Worse times for China’s real estate sector are still ahead, wrote Standard Chartered Plc economists led by Lan Shen in an Aug. 6 report, after surveying managers of 30 Chinese developers in six cities. Developers are offering “moderate discounts,” while buyers are still very cautious regardless of how much developers cut prices, Standard Chartered found.
The southeastern city of Xiamen and the southwestern city of Dali were the only two places where prices gained in July from June, adding 0.2 percent and 0.1 percent respectively.
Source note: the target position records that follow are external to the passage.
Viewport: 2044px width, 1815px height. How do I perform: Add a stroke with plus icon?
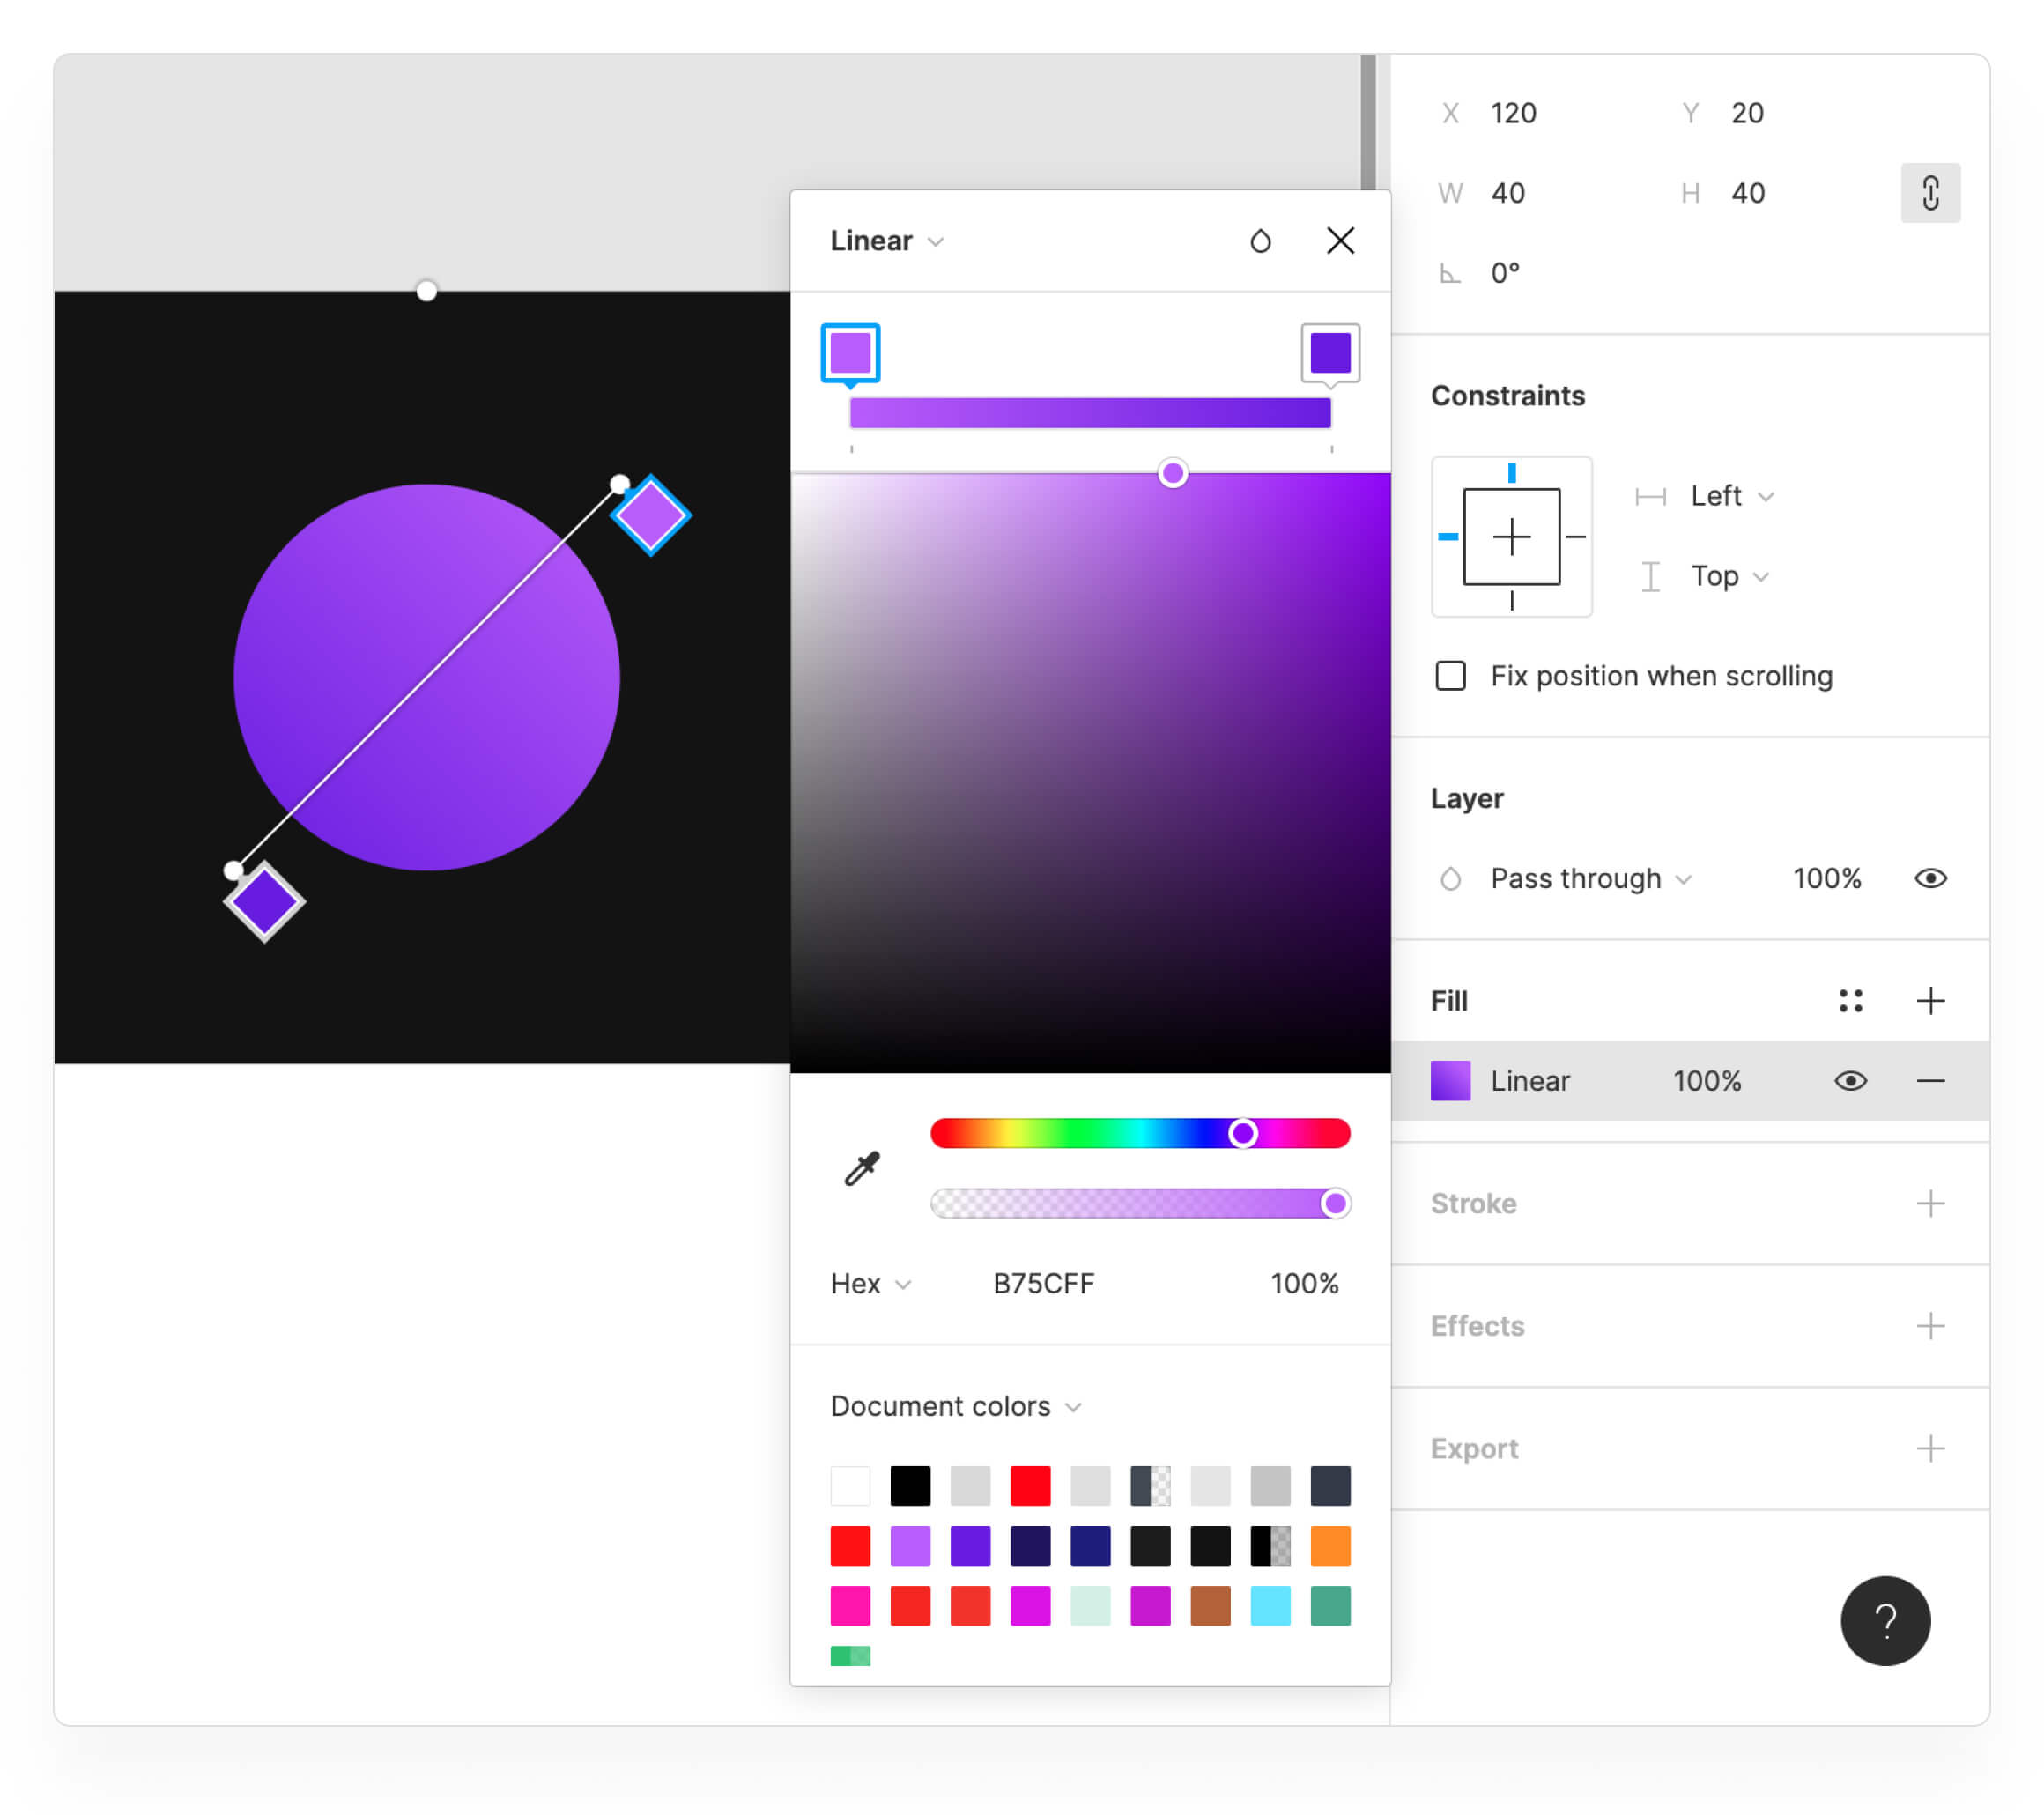tap(1930, 1203)
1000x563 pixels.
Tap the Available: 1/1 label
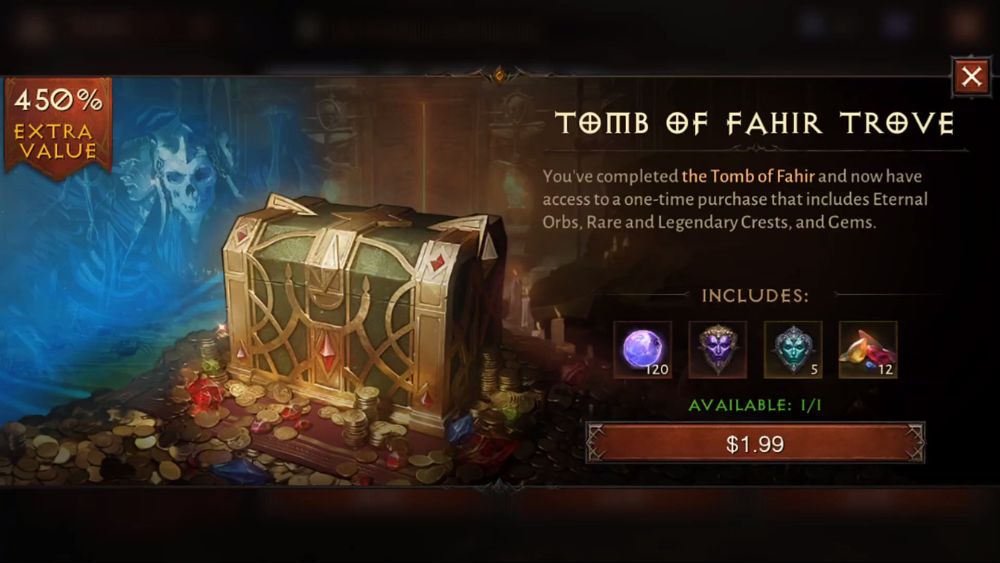pyautogui.click(x=755, y=405)
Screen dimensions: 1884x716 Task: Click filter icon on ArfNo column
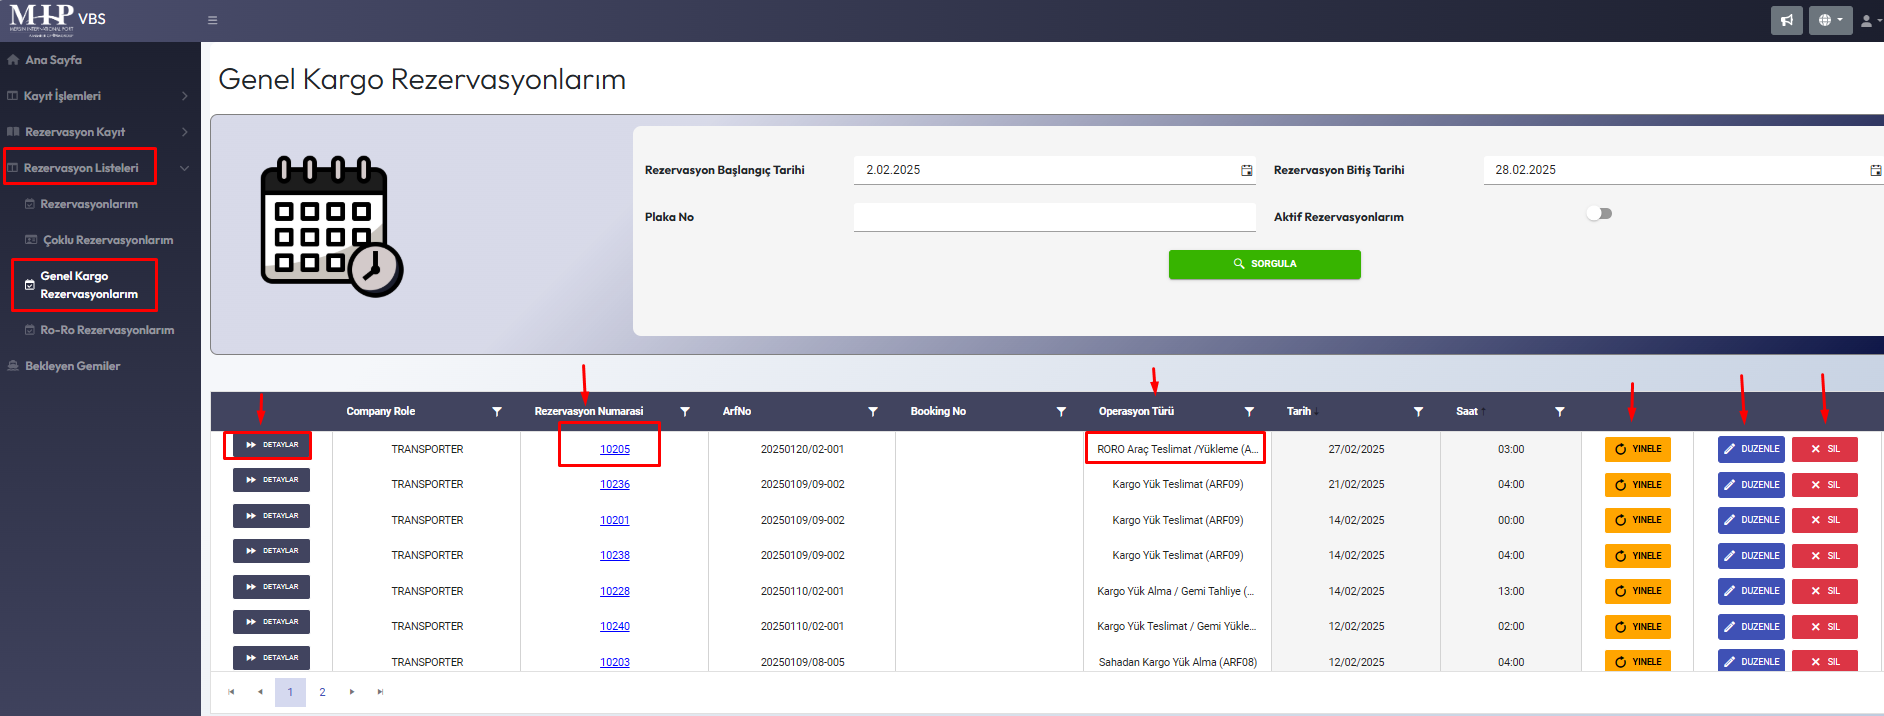click(x=873, y=412)
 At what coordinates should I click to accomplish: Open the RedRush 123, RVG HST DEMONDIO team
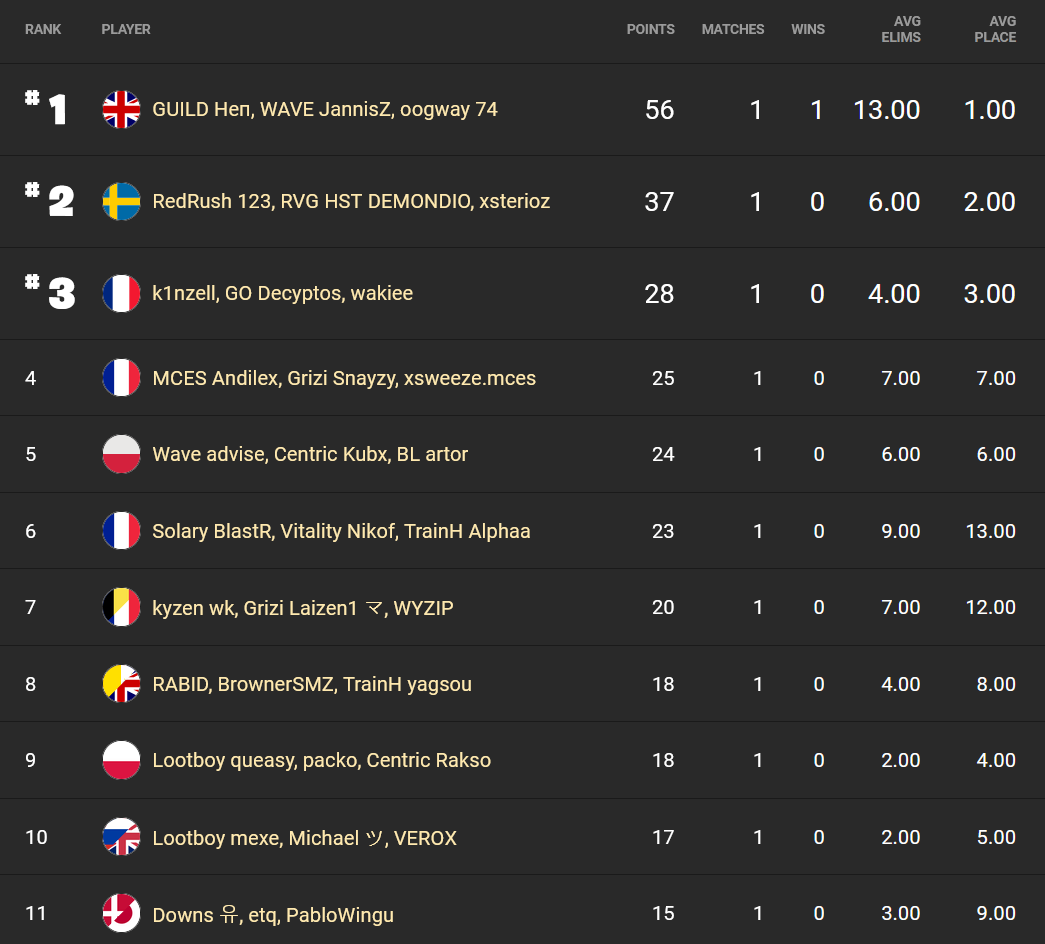[351, 202]
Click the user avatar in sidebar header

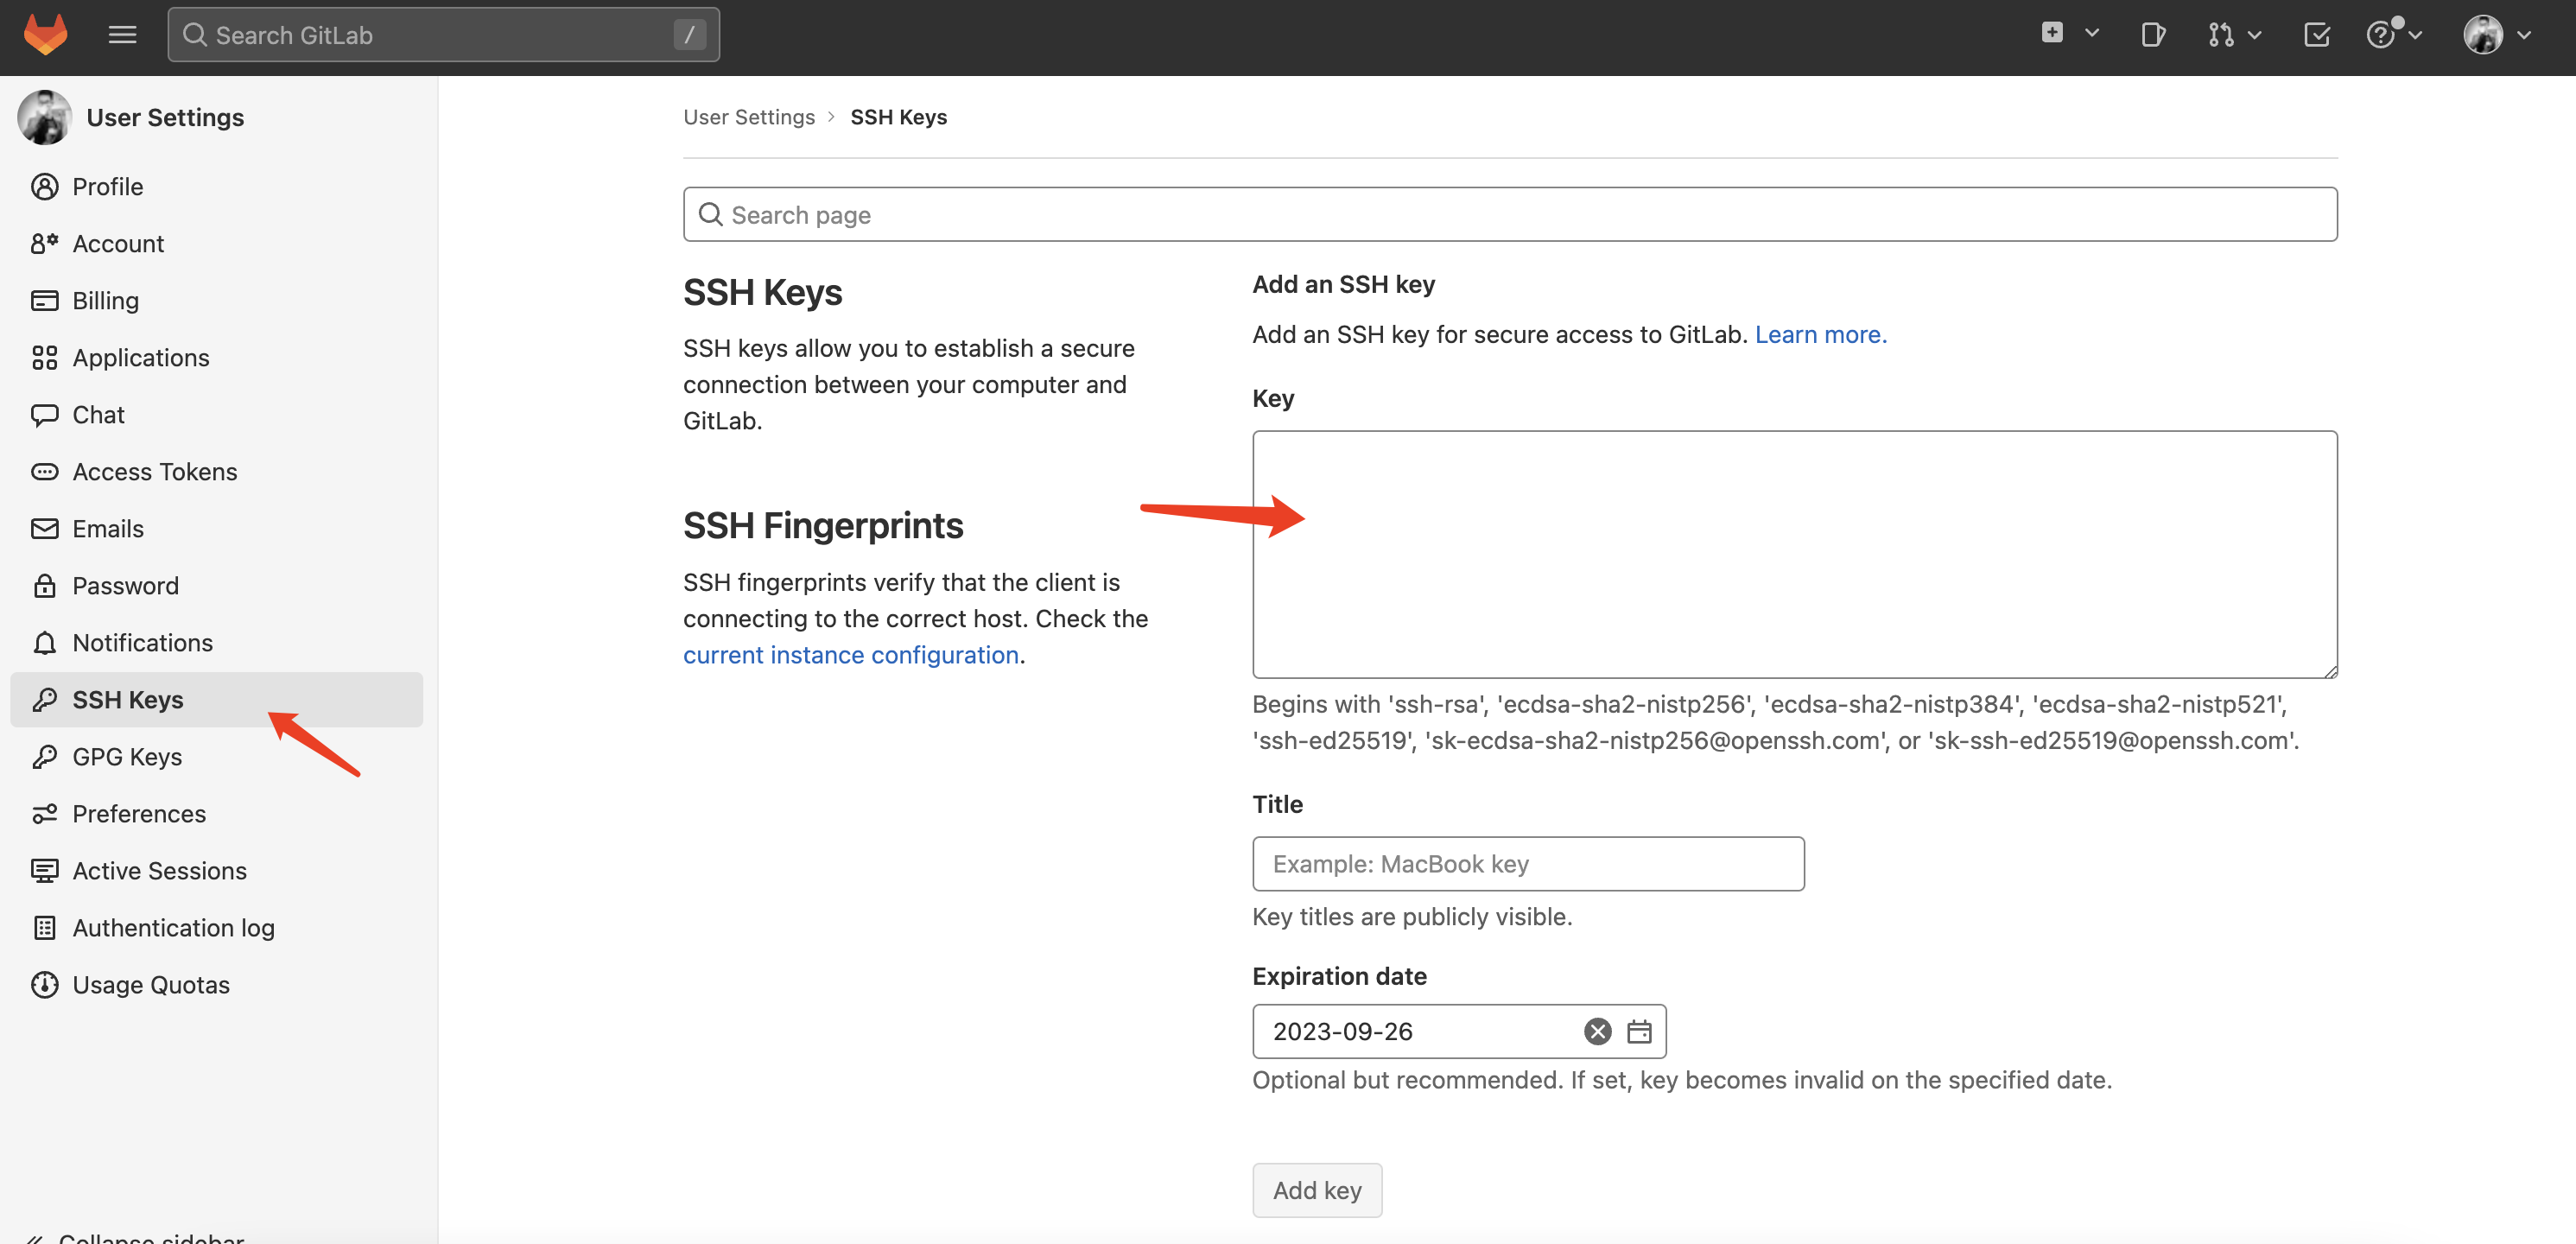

“It is almost impossible for home prices to rise in the second half,” Tan Huajie, board secretary of China Vanke Co., the nation’s biggest developer, said in Hong Kong today, citing high inventory. “Home sales should improve a bit, while prices will stabilize in the next half.”

‘Steep Correction’

New-home price gains also slowed from a year earlier. They rose 5.2 percent in Guangzhou, increased 5.1 percent in Shenzhen and jumped 4 percent in Beijing, all the slowest pace since January last year. Prices advanced 4.1 percent in Shanghai, the least since February 2013.
“It’s still uncertain where the housing market will go in the next two months,” Jinsong Du, a Hong Kong-based property analyst at Credit Suisse Group AG, told Bloomberg Television today. “But at least the downward trend on housing transactions may not continue because of seasonality as well as because of the supporting measures.”
The Shanghai Stock Exchange Property Index, which tracks 24 developers listed on the city’s exchange, rose 0.3 percent at the close of trading, while the benchmark added 0.6 percent.
Both the official and private data point “to a steep correction in residential real estate prices whose depth begins to match that in the Lehman crisis,” Dariusz Kowalczyk, senior economist at Credit Agricole SA in Hong Kong, said in an e-mailed note. “We expect new measures to stimulate the economy in a targeted way to be announced in the near term.”
Existing-home prices declined 0.8 percent in Beijing in July from a month earlier and dropped 0.9 percent in Shanghai, according to the data.
Home sales fell 28 percent in July, the biggest monthly drop this year, the government reported earlier this month.